There still are some katydids lethargically chirping away after dark, but once temperatures fall below 55 they stop entirely.
There are no more Yellow Jacket Hornets at this time of year, but on warm days there are plenty of wasps, lady beetles, and assassin bugs flying around. These are three insect species that spend their Octobers looking for sheltered places to overwinter. Back when our house had plenty of exposed insulation, it was common to find hundreds of them (both alive and dead) mixed up in the fiberglass.
As for the hummingbirds, they've been gone for at least a week and any decrease in the level of the sugar water in the feeder is due to efforts of the most enterprising of post-summer insects. The hummingbirds, along with other other colorful tropical birds such as Baltimore Orioles, have returned (or are in the process of returning) to their ancestral homelands to the south.

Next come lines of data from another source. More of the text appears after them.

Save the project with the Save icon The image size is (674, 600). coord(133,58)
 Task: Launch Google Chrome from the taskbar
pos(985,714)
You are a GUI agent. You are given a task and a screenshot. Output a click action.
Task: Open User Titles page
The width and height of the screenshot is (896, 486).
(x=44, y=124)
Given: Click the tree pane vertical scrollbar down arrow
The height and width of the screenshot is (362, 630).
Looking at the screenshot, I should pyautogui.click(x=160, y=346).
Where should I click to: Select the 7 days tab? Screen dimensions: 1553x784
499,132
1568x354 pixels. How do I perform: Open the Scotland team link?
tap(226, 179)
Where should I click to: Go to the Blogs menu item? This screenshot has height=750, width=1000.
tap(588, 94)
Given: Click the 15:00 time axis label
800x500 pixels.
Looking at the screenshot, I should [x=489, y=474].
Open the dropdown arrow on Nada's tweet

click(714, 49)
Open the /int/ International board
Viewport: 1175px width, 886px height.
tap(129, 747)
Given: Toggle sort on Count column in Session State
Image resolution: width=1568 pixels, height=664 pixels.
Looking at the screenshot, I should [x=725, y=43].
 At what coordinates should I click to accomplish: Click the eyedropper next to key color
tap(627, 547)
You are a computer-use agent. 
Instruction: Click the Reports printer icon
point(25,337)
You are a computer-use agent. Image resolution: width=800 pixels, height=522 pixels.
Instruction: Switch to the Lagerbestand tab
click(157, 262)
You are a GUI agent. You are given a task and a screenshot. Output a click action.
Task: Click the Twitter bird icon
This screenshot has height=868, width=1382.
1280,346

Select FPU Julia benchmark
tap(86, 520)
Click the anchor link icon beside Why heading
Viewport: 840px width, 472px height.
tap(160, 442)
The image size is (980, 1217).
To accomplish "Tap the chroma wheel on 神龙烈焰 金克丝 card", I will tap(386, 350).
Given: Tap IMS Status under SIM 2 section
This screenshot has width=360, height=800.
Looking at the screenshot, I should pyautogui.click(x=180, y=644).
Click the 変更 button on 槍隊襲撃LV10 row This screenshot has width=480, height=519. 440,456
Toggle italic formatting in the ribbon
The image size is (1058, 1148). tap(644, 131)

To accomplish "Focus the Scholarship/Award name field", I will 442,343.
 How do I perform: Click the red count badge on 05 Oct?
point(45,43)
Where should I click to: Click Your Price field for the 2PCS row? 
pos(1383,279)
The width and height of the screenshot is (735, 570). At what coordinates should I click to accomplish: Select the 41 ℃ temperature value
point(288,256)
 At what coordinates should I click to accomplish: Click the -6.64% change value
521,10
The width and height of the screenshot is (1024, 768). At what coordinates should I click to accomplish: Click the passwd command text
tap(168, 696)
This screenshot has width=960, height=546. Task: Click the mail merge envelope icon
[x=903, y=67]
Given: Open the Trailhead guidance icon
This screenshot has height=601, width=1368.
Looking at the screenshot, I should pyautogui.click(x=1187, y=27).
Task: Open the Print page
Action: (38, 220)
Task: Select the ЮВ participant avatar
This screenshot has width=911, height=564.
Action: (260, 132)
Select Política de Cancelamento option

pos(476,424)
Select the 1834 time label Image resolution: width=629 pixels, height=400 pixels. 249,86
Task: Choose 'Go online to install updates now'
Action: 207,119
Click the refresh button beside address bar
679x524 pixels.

It's interesting how the temperate-dwelling mindset of bird enthusiasts and scientists made it difficult to understand bird migration until they overcame their biases (fairly recently). If one assumes that hummingbirds and orioles evolved in temperate zones and consider them their homelands, as the birders and scientists do, then it makes little sense for them to migrate to the tropics when winter approaches. If they evolved here, why can't they just stick it our here? Why go south and compete with all the birds living down there year round? Once you realize that all these migratory birds actually evolved in the tropics, then their behavior makes perfect sense. When warm weather comes to the temperate regions, they quickly move into them, build nests, and raise families, exploiting a temporary extension of tropical habitat. When cold weather returns, they flee back to their homelands. Migratory birds in the tropics reportedly live very low-key lives while on "tropical vacation," keeping quiet and not interacting with others of their species. They've become specialists at exploiting the temperate summer, so they have no need to do anything other than exist when in the tropics.